Spring is not simply brighter — it can activate your mind,body and soul.
The way spring activates involves vitamin D synthesis, a hormone precursor produced when ultraviolet B (UVB) light interacts with the skin. Unlike most vitamins, vitamin D functions more like a steroid hormone, influencing multiple organ systems.
As daylight increases, your body is primed to restore levels naturally — if you allow it.
What Vitamin D Actually Does
Vitamin D receptors are present in nearly every major tissue, including the brain, immune cells, bone, skeletal muscle, and cardiovascular tissue.
Clinically, optimal vitamin D levels are associated with improved immune modulation, reduced inflammatory markers, enhanced mood stability, improved bone mineral density, better insulin sensitivity, and muscle strength support.
Low levels correlate with fatigue, recurrent infections, low mood, and musculoskeletal discomfort.
Vitamin D & Mental Health
Research shows a strong association between low vitamin D and seasonal mood shifts, increased anxiety, and depressive symptoms.
Spring light exposure improves serotonin production while also stimulating vitamin D synthesis — a powerful dual mechanism for mood regulation.
Natural light is a remedy to feel better both physically and mentally.
Vitamin D & Women 35+
For high-performing women, especially in midlife, low vitamin D can contribute to bone density decline, hormonal imbalance, fatigue, and increased inflammatory load.
Women in perimenopause and beyond benefit significantly from optimizing levels as estrogen declines impact bone protection.
Testing is simple. Correction of low vitamin D results in people feeling much better.
How to Optimize Vitamin D Safely
1. Morning or Midday Sun Exposure: 10–20 minutes of direct sunlight on arms and legs (without burning). Darker skin tones may require longer exposure.
2. Avoid Glass Barriers: UVB does not penetrate standard window glass effectively.
3. Monitor Levels: Ideal serum 25(OH)D ranges often fall between 30–50 ng/mL (clinical targets may vary).
4. Supplement When Needed: If deficient, supplementation may be medically indicated. However, receiving too much vitamin D or using supplements when not needed can be harmful.

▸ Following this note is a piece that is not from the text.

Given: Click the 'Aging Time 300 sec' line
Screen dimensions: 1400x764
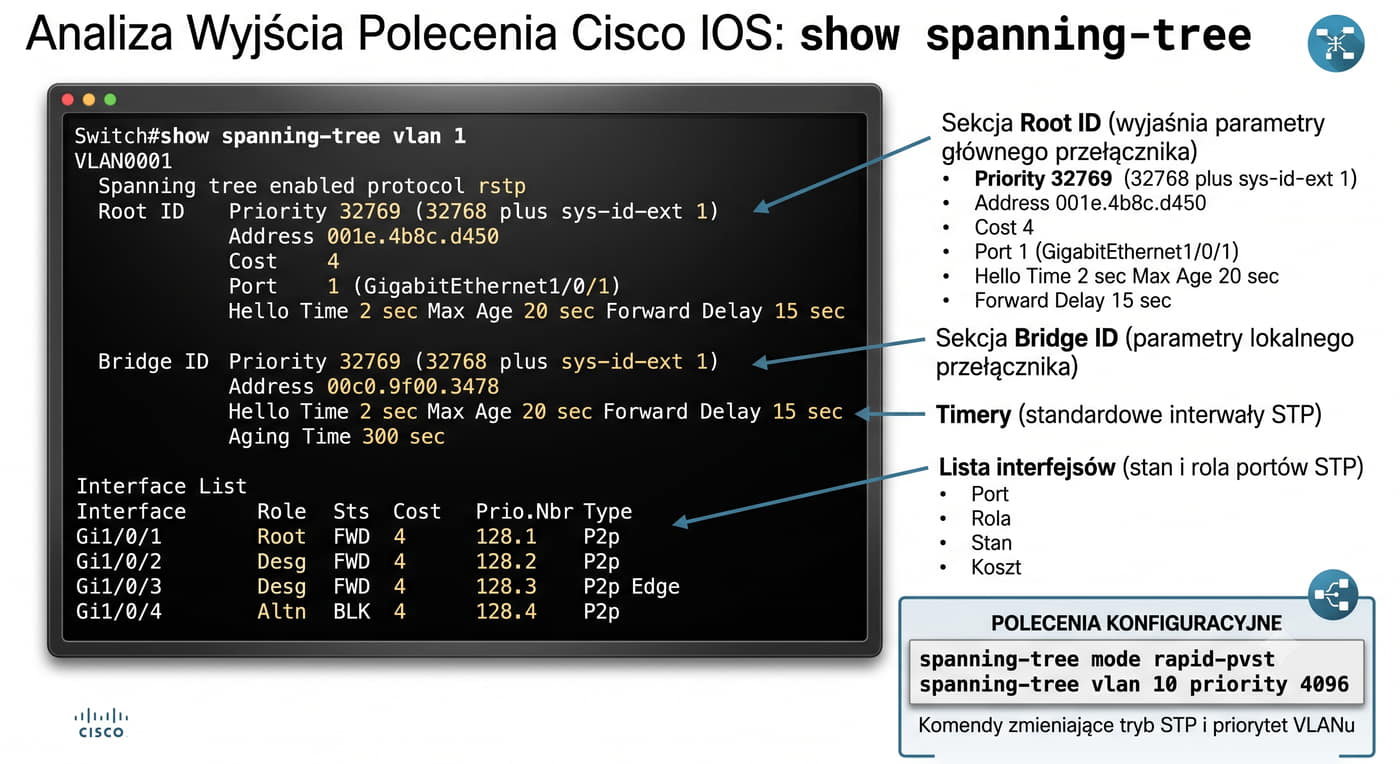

Be sure levels are tracked properly by a healthcare professional.
Important Clinical Considerations
Excess supplementation can cause toxicity.

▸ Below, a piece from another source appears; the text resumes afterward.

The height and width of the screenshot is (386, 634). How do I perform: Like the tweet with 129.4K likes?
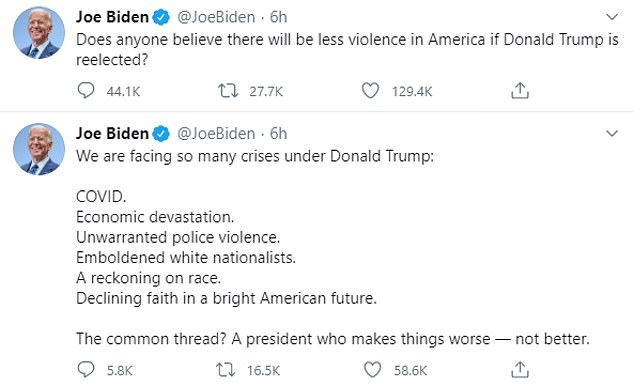click(370, 91)
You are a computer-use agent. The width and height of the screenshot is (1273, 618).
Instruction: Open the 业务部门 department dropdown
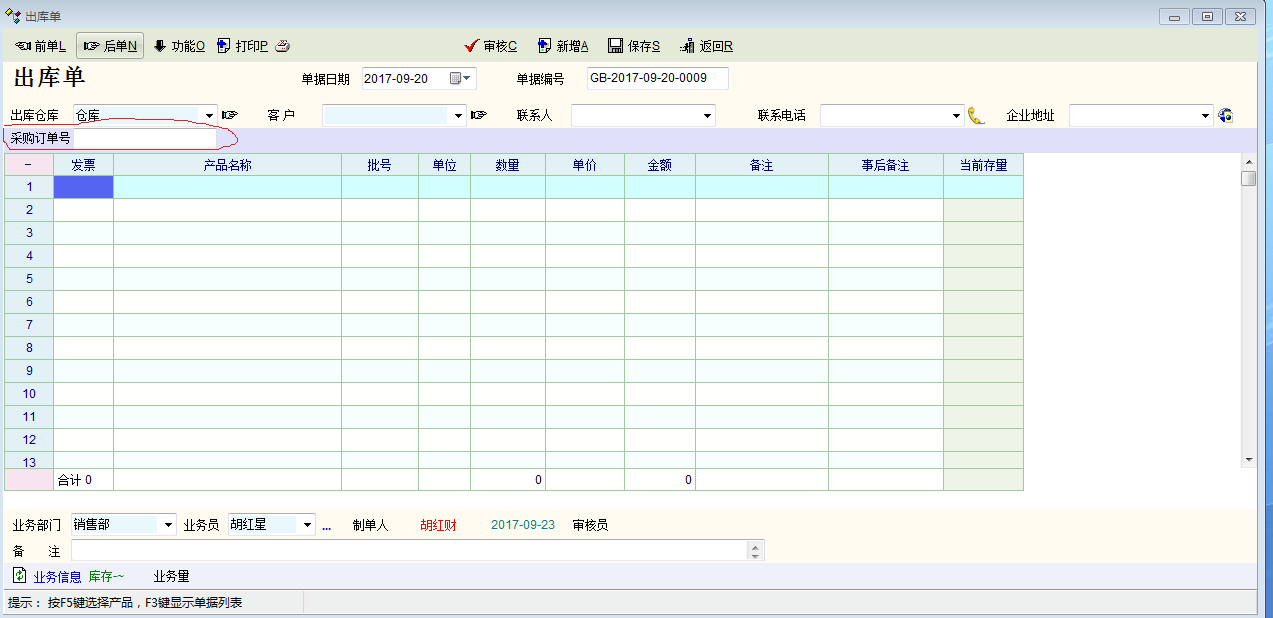(x=168, y=525)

Patients with kidney disease, sarcoidosis, or certain endocrine conditions require medical supervision.
Sunscreen blocks UVB — balance protection with limited safe exposure.

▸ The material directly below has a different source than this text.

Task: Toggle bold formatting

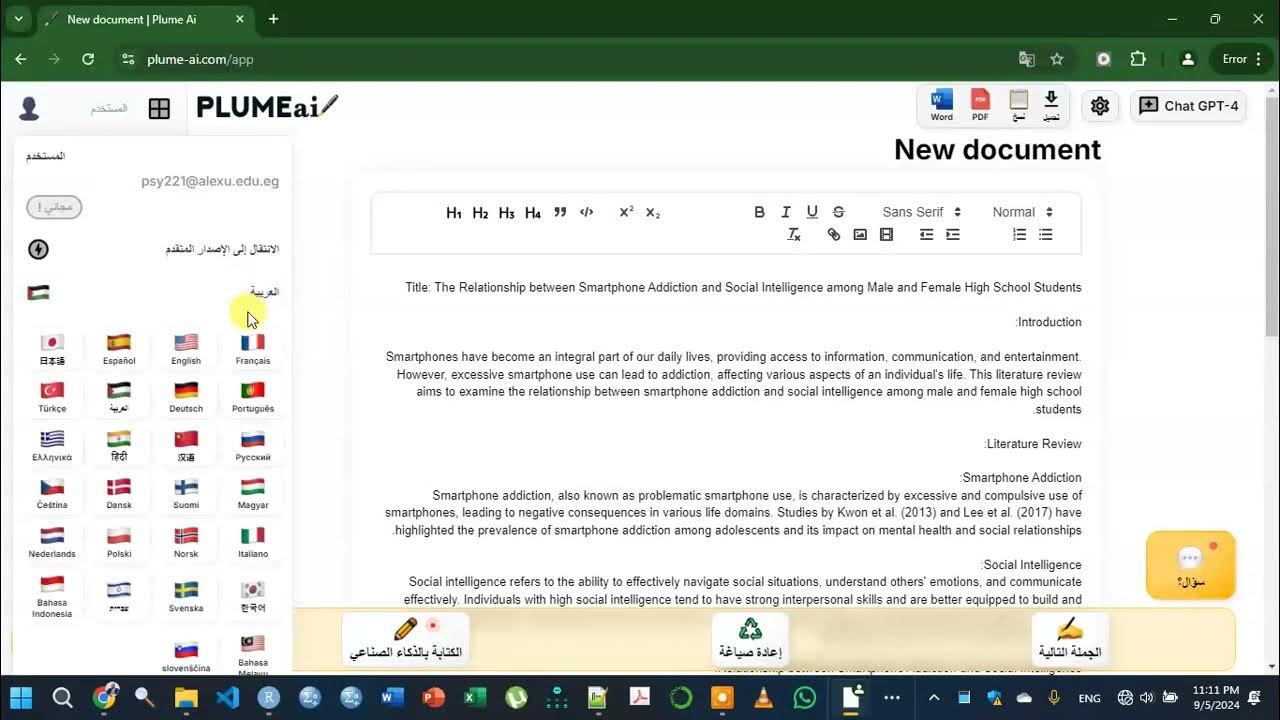Action: click(x=759, y=212)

Light Awake Prescription for March
Morning light exposure.
Consider checking vitamin D levels if fatigued.
Support absorption with adequate magnesium and dietary fat.
Combine sunlight with movement for synergistic metabolic benefit.
Founder Reflection
As a physician, I’ve seen subtle deficiencies create profound symptoms — and simple physiologic corrections restore vitality. Sunlight is natural medicine and works well when used properly.
Light is not a luxury. It is a biological fuel.
This March, step outside — not for just for fresh air but for increased overall wellness.
The Science: How Sunlight Creates Vitamin D
When sunlight touches your skin, an eloquent biochemical process with several organ systems involved begins.
Step 1: UVB Exposure
Ultraviolet B (UVB) rays penetrate the outer layers of the skin.
Step 2: Cholesterol Conversion
UVB interacts with a cholesterol compound in the skin called 7-dehydrocholesterol. This reaction converts it into previtamin D3.
Step 3: Thermal Activation
Body heat transforms previtamin D3 into vitamin D3 (cholecalciferol).
Step 4: Liver & Kidney Activation
Vitamin D3 travels to the liver where it becomes 25-hydroxyvitamin D (25(OH)D). It is then converted in the kidneys into active vitamin D (calcitriol).
Calcitriol functions like a hormone and regulates calcium absorption, immune response, inflammation, gene expression, and neuromuscular function.